Lentil Soup for Easy Lunches

easy lentil soup
I know, I know, this soup really doesn’t look like much. That’s what I think every time I make this, but it’s also why I’m always so surprised when I take my first bite. Mmm, yes, lentils are good. They make amazing soup that’s healthy, filling, budget-friendly and delicious.

I always struggle with lunches. When I worked in an office building I usually bought my lunch (I miss Chelsea Market so much!), and one of my favorite lunch stops was Hale and Hearty Soups. You can always count on a humble cup of soup to make an easy, satisfying lunch. At home I make large batches of soup so I can freeze the leftovers in single serving containers (and ice cube trays for Zoe) — a perfect lunch solution.

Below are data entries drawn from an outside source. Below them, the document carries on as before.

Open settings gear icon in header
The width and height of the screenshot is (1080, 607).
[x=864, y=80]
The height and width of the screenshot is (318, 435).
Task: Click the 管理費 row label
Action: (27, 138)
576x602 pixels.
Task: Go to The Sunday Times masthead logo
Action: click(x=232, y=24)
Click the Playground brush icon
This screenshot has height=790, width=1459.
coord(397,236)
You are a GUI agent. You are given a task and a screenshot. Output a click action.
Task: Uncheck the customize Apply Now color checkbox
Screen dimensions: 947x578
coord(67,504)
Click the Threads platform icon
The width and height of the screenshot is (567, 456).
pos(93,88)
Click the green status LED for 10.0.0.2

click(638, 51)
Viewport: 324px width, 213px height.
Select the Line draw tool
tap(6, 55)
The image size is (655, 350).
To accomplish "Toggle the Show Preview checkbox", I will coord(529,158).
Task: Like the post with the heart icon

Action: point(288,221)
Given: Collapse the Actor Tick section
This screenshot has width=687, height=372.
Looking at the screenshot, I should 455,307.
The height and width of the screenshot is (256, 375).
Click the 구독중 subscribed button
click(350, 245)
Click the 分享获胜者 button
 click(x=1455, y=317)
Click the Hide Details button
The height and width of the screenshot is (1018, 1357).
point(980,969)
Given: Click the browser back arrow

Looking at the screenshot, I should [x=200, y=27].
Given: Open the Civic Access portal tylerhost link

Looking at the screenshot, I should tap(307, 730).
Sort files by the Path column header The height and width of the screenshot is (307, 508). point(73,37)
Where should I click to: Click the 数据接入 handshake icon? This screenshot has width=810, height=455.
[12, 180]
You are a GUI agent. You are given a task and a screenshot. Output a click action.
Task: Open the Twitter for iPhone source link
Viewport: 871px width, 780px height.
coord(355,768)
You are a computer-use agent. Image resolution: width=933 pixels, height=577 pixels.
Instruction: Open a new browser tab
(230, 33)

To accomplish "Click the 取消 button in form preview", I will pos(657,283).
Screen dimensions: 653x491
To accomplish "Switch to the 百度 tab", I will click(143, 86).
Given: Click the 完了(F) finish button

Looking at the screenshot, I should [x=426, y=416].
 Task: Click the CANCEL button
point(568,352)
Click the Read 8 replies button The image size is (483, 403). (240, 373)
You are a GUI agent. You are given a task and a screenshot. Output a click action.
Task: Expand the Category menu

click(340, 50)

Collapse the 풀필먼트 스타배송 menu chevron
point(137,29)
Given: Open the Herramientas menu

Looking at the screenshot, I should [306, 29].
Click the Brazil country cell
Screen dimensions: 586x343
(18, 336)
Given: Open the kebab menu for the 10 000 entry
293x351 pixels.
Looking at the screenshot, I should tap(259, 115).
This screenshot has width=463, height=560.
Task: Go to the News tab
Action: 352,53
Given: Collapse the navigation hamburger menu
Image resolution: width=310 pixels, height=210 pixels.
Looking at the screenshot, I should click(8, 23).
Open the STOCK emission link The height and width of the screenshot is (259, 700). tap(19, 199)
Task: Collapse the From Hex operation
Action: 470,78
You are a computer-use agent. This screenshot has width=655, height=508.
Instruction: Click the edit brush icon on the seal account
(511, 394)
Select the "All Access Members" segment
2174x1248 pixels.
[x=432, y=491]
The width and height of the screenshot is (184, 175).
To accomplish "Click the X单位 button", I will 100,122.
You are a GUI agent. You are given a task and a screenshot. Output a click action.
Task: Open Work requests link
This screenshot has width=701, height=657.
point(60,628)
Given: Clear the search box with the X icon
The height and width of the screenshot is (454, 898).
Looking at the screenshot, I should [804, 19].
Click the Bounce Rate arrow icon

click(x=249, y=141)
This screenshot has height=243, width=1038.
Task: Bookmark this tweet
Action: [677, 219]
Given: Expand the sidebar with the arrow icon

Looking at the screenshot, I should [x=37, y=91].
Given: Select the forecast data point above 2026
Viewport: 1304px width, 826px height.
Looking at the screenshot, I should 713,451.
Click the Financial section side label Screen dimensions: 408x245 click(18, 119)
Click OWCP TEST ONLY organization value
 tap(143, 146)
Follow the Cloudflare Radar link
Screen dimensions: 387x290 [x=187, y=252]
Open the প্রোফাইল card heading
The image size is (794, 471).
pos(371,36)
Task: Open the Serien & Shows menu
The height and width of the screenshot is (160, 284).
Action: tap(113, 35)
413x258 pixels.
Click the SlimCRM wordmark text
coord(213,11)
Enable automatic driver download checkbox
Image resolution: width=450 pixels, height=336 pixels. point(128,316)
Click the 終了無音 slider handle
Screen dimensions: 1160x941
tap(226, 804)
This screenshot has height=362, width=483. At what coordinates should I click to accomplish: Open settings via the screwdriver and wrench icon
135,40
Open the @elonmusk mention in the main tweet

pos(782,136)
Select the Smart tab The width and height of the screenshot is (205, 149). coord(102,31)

Along with this lentil soup recipe I also just posted my recipe for homemade chicken stock. I love the convenience of  boxed chicken stock as much as the next person, and I use it all the time… for myself and Geoff. But for my baby girl, I’m just not sure I trust all the ingredients to be pure enough, the salt to be low enough or the packaging to be safe enough. She’s growing so much every day and she eats very little (compared to an adult), so I make her homemade chicken stock. And it’s not hard at all! I usually start it when she’s taking a nap, on a day when I don’t have anywhere important to go, and let it simmer away. If I’m in a hurry, I use Geoff’s pressure cooker to cut the cooking time in half.
easy lentil soup

Lentil Soup
Write a review
Print
Ingredients
  1. 3 tablespoons olive oil
  2. 1 large onion, chopped
  3. 1 large carrot, chopped
  4. 1 celery stock, chopped
  5. 1 teaspoon salt
  6. 1 pound lentils, rinsed and picked over
  7. 1 28-oz can crushed tomatoes
  8. 8 cups chicken stock, homemade or low-sodium
  9. 1/2 teaspoon ground coriander (optional)
  10. 1/2 teaspoon ground cumin (optional)
Instructions
  1. Add oil to a large pot over medium heat. Add the onion, carrot, celery and salt. Cook until softened and onions are translucent (about 7 minutes), sweating them without letting them brown. Add the lentils, tomatoes, stock and spices if using and stir. Turn the heat up to high and bring to a boil. Cover, reduce heat to low and let simmer for about 40 minutes, until lentils are tender. You can eat it as is or use a stick blender to puree it to a chunky or smooth consistency.